__Exercise__. Going down the listing below, print exactly each line from the one with "Where should I click to: Select" up to and including the one with "Click the red 14.07 current price badge", and skip the rest.

__Task inputs__.
────────────────────────────────────────

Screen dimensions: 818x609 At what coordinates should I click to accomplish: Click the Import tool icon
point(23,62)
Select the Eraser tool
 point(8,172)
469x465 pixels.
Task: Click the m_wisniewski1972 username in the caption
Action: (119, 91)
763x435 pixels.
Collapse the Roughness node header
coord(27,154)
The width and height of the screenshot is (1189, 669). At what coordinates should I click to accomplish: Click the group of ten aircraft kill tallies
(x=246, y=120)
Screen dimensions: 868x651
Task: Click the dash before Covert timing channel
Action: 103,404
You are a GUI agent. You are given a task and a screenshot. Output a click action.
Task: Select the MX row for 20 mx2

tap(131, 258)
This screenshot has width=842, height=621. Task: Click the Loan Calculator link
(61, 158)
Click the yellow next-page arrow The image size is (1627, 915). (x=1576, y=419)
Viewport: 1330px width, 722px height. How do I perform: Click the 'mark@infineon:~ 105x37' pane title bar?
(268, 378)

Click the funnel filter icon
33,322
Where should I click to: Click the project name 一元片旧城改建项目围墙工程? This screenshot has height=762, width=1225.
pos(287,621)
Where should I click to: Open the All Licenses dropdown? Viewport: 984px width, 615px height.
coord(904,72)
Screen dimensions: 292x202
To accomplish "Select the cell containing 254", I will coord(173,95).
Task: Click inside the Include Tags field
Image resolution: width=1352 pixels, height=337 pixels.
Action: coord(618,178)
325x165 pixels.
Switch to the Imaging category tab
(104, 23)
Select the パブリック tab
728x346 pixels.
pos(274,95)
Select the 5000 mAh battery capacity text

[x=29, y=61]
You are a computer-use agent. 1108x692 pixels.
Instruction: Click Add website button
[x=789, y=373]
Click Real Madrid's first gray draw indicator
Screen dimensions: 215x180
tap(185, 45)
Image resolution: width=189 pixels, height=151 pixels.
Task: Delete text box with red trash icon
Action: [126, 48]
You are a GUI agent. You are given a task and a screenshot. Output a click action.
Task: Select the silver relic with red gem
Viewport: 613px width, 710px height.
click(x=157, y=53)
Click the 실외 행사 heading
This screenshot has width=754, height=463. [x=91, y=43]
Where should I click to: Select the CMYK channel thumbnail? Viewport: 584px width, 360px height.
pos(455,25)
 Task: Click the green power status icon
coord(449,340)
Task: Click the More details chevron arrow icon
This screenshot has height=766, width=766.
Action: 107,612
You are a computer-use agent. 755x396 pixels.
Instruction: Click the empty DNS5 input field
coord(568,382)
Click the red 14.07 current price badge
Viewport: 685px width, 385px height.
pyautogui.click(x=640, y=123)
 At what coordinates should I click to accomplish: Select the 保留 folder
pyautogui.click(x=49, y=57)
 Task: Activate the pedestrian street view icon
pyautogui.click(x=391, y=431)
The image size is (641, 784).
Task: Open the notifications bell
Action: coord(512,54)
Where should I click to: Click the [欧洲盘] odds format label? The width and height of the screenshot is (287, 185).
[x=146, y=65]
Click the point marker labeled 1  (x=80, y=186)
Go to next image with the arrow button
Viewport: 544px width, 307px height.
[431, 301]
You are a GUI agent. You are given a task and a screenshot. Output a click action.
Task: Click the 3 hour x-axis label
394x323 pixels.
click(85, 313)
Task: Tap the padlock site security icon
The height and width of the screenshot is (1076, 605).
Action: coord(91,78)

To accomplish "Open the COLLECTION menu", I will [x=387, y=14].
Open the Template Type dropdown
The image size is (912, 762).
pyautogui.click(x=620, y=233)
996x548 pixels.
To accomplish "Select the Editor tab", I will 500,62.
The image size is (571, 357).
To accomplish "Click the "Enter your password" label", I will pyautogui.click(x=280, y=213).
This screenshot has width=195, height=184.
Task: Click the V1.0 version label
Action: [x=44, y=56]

────────────────────────────────────────

__Result for this task__.
Where should I click to: Select the CMYK channel thumbnail? Viewport: 584px width, 360px height.
pos(455,25)
 Task: Click the green power status icon
coord(449,340)
Task: Click the More details chevron arrow icon
This screenshot has height=766, width=766.
Action: 107,612
You are a computer-use agent. 755x396 pixels.
Instruction: Click the empty DNS5 input field
coord(568,382)
Click the red 14.07 current price badge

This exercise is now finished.